Motor Racing Roundup : Andretti Benefits From Dad's Misfortune

Michael Andretti took advantage of his father's continuing bad luck Sunday to win the Marlboro 500 before an estimated crowd of 80,000 at Michigan International Speedway in Brooklyn, Mich.

The younger Andretti took the lead when Mario Andretti dropped out of the race, the fastest 500-mile event in Indy car history, with engine failure after building a two-lap lead over his son just past the halfway point.

The victory from the pole by the younger Andretti equalled the feat of his father here in 1984 and made Michael the seventh winner in as many 500-mile races on Michigan's fast two-mile oval.

Michael, 24, easily held off Indianapolis 500 winner Al Unser and Bobby Rahal over the last 94 laps to pick up his second victory of the season, the fifth of his blossoming Indy-car career and his first over 500 miles.

The winner, who still trails CART-PPG series driving leader and defending champion Rahal 119 points to 110, averaged 171.490 m.p.h. in a race slowed by only two caution periods.

That was faster than the 170.722 m.p.h. run by Rahal in winning the 1986 Indy 500, the fastest previous 500-mile Indy-car race.

Andretti crossed the finish line 9.11 seconds ahead of Unser, who outraced Rahal for second place. Danny Sullivan was fourth, two laps behind the leader, followed another lap behind by Arie Luyendyk of The Netherlands.

The unusually fast pace was slowed on lap 184 when Ed Pimm and Danny Ongais tangled and hit the wall between turns three and four.

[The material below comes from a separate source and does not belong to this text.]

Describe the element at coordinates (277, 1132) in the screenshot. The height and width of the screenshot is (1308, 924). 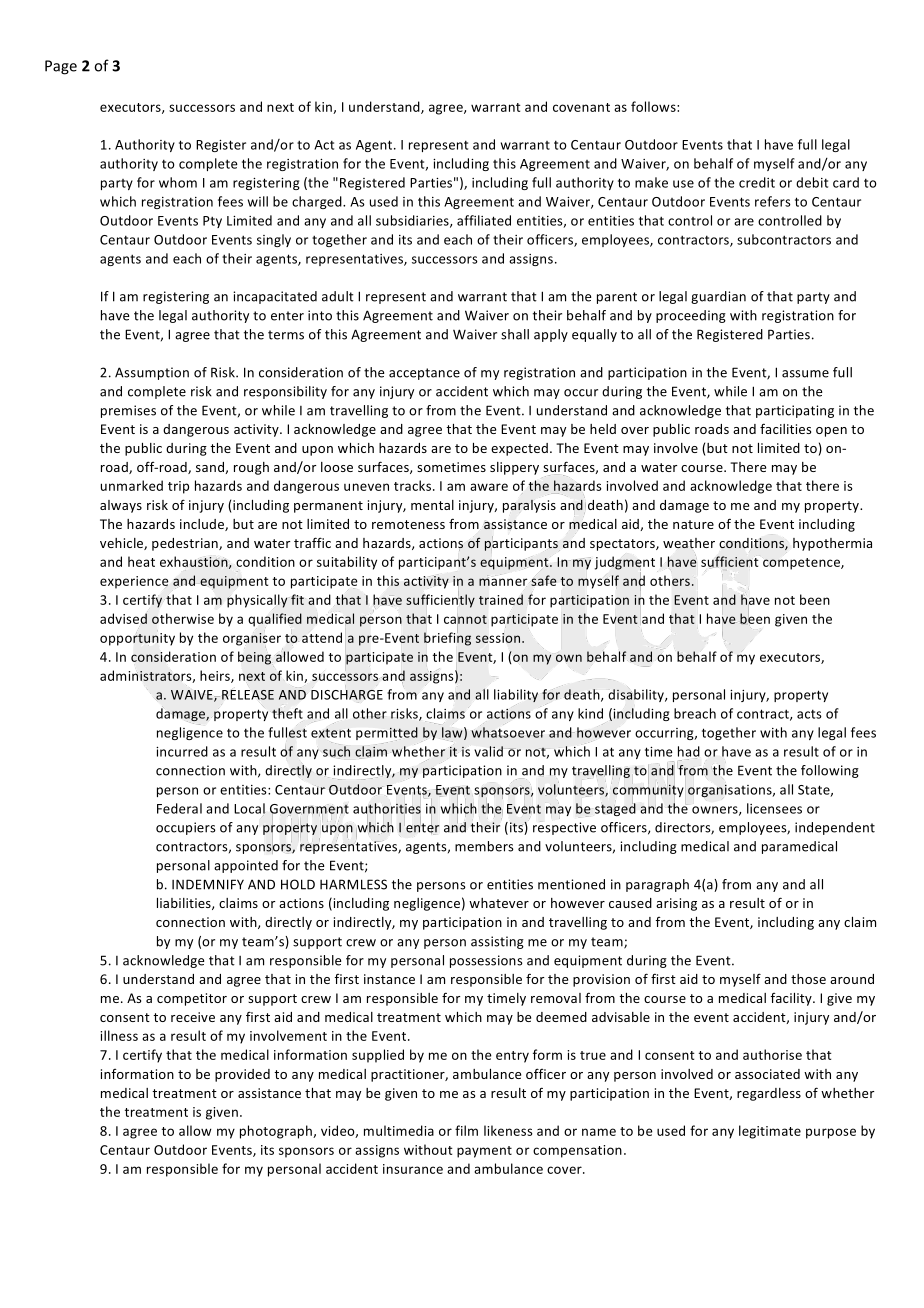
I see `photograph` at that location.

Ongais was not injured, but Pimm suffered several small cuts and was transported by ambulance to a hospital at Jackson, Mich., for X-rays of his right arm. Race officials said Pimm was conscious and alert.

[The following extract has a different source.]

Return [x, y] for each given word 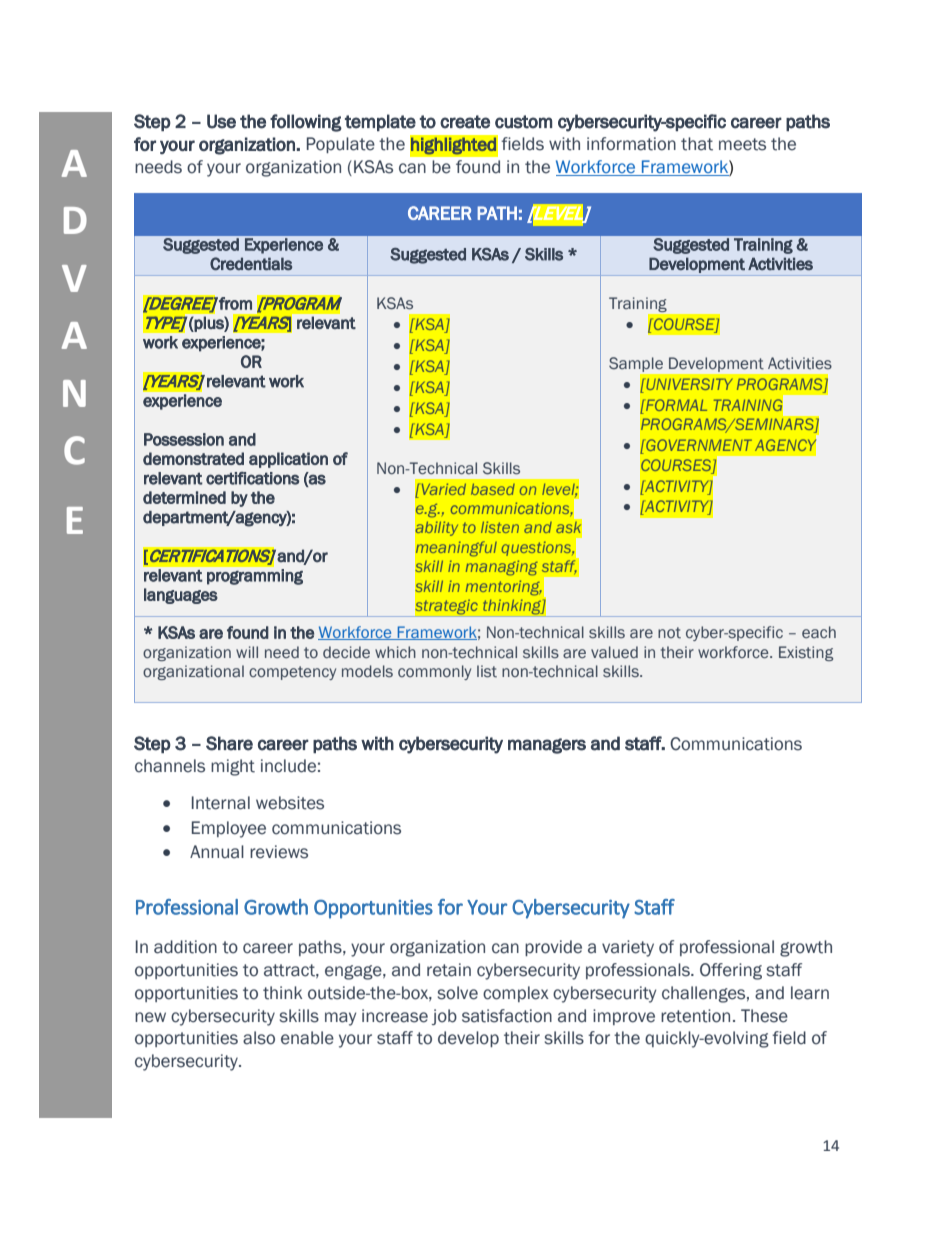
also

Jochen Mass of Monaco waited patiently before moving his Prosche 962 into the lead with seven laps remaining and won the IMSA Ford California Grand Prix at Sears Point International Raceway in Sonoma, Calif.

Chip Robinson of Oldwick, N.J., had the lead for 16 laps before dropping out when his Porsche 962 lost its turbocharger.

Bob Wollack of Strasbourg, France, took over the lead until lap 32 when his Porsche 962 blew a tire and spun in turn one, flew through the air and crashed on a grass hillside. Wollack suffered a broken rib and abrasions and the race was stalled under a yellow flag for 10 laps.

Morgan Shepherd outdueled Patty Moise to take the lead just five laps from the finish and coasted to the finish under a yellow caution flag to win the $100,000 Amoco 300 NASCAR Busch Grand National Series race at Road Atlanta in Flowery Branch, Ga.

Shepherd, of Conover, N.C., passed Moise, of Jacksonville, Fla., on the first turn of the 12-turn road course on the 69th lap. The final three laps of the 74-lap race on the 2.52-mile track were run under caution as a thunderstorm struck.

Shepherd had started the race 30th in the 33-car field after losing two engines in Saturday's practice and missing time trials. However, he moved into the top five after only 13 laps.

Shepherd won $7,525 and averaged 78.271 m.p.h. over the 300-kilometer distance in a Buick Apollo.

Moise, who was trying to become the first woman to win a major NASCAR race, started second and took the lead on lap 38 after leader Rusty Wallace experienced brake problems. She led the race twice, for 18 laps.

Miss Budweiser, driven by Jim Kropfeld of Cincinnati, Ohio, won the Seafair Budweiser Cup unlimited hydroplane race Sunday on Lake Washington, near Seattle.

Kropfeld took a commanding lead driving at the start of the winner-take-all final heat and won with an average speed of 124.517 m.p.h.